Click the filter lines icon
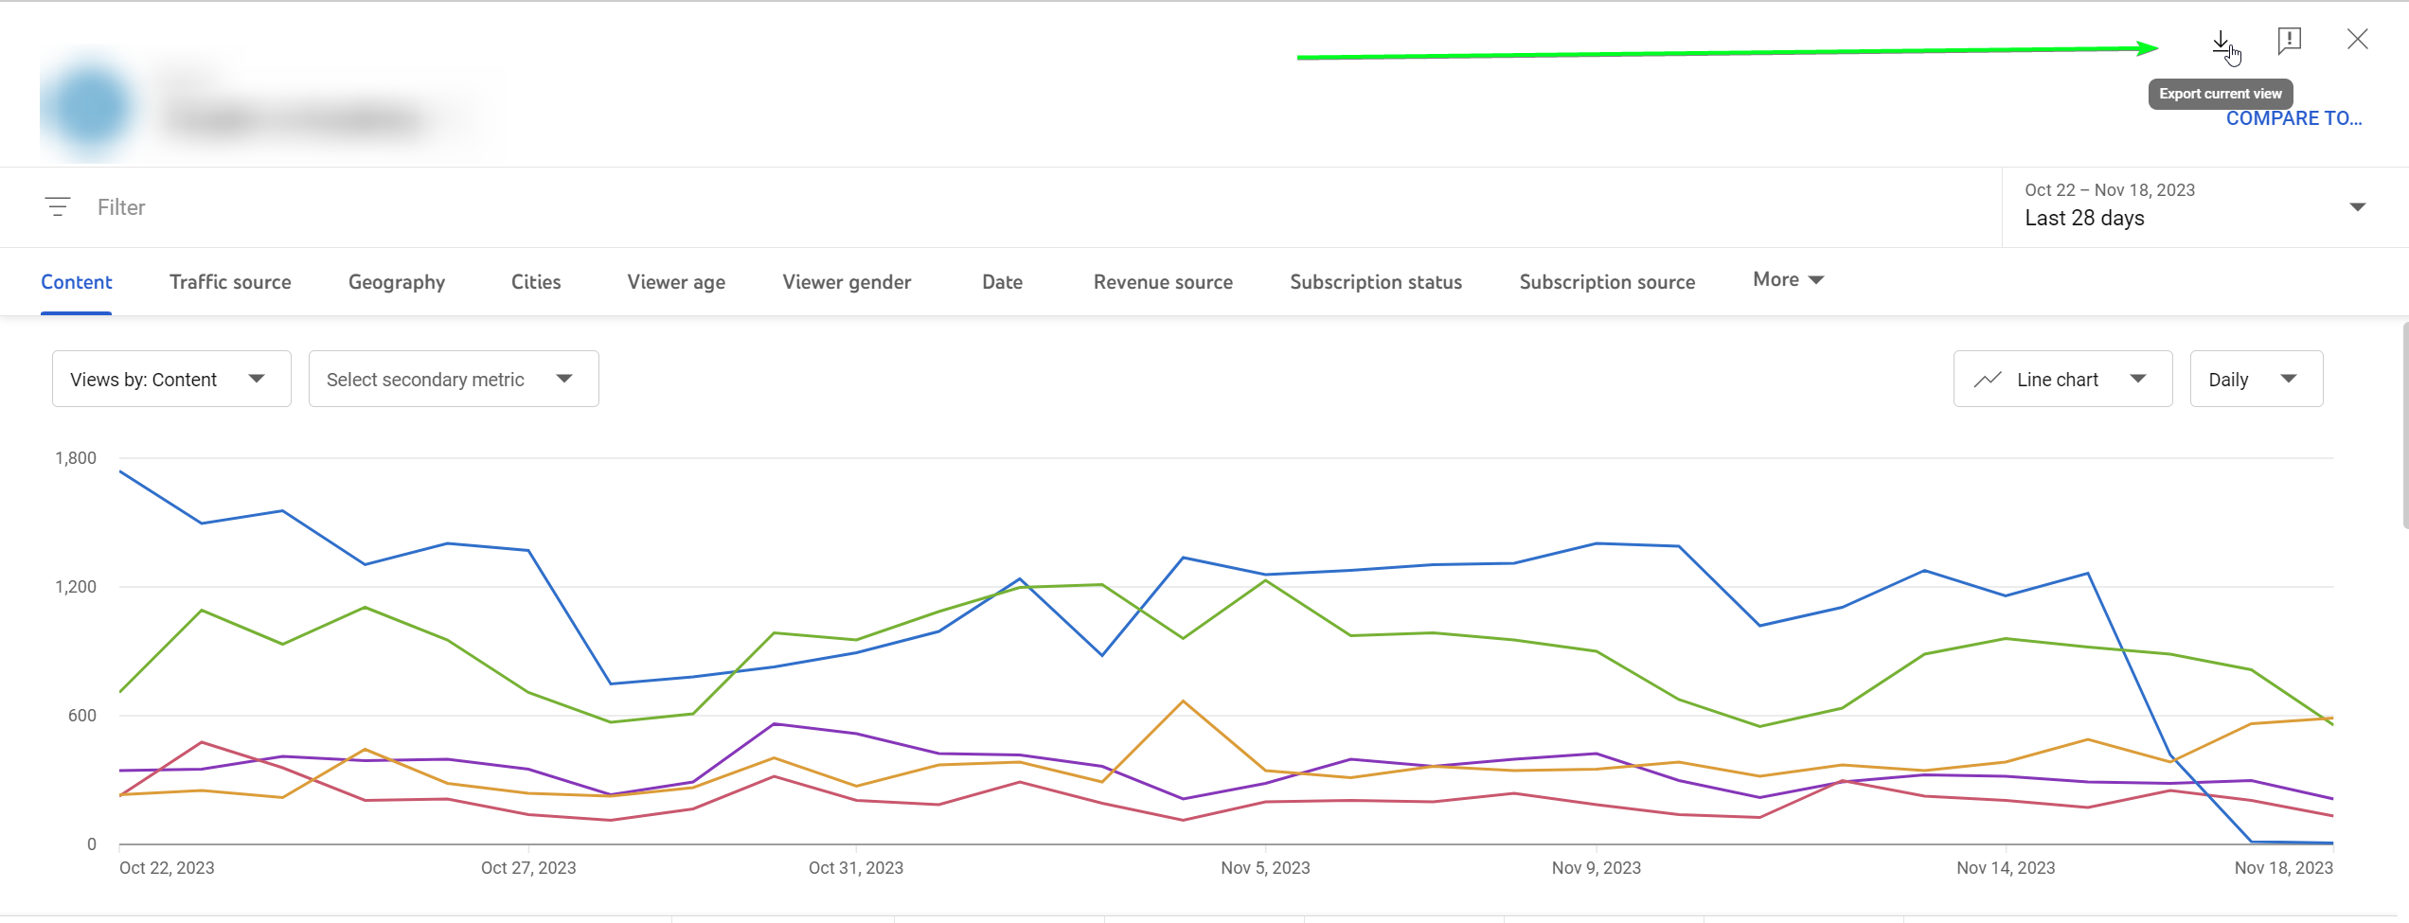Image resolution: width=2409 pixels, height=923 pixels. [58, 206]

==

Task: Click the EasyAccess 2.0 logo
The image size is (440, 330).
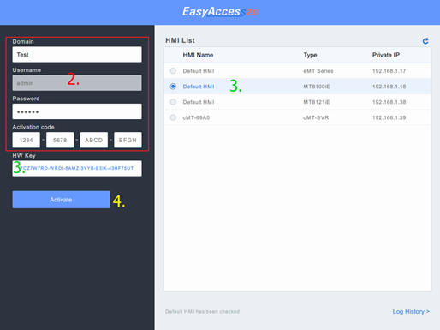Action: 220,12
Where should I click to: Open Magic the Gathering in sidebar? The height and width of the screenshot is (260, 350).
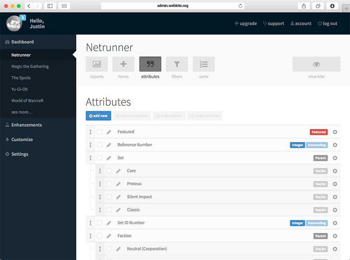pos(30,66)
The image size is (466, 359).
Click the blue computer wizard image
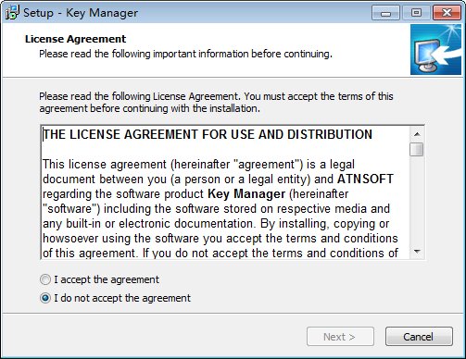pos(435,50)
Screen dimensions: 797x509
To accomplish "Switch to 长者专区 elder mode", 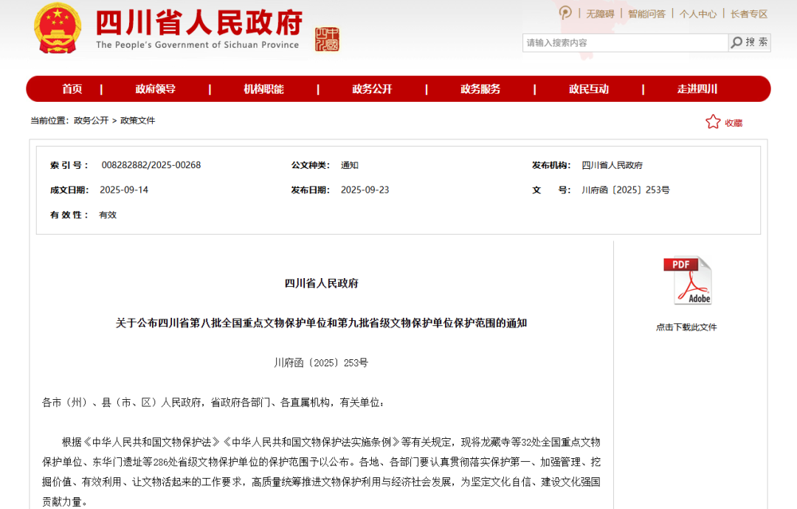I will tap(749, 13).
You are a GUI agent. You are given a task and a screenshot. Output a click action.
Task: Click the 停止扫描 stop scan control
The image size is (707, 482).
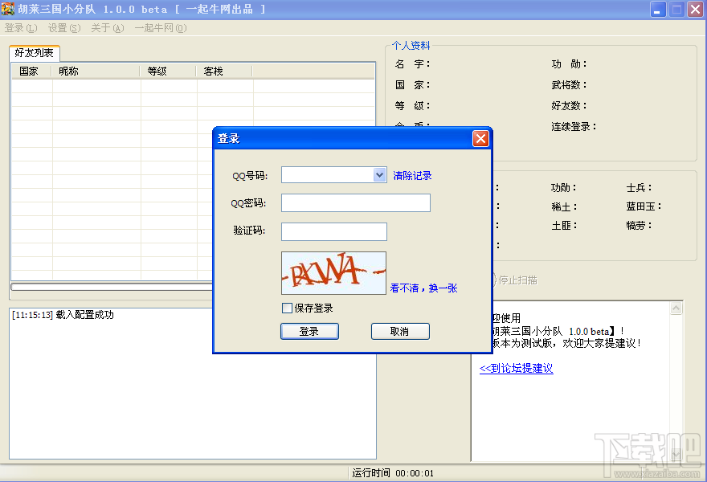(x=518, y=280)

REQUIRED ACTION
Treat the line with "Where should I" as the start and the line with "Screen dimensions: 797x509" as the end, and return exactly that span of the data above, both ends included, without pictures.

OUTPUT
Where should I click to: Open Magic the Gathering in sidebar? The height and width of the screenshot is (260, 350).
pos(30,66)
The image size is (466, 359).
Click the blue computer wizard image
pos(435,50)
Screen dimensions: 797x509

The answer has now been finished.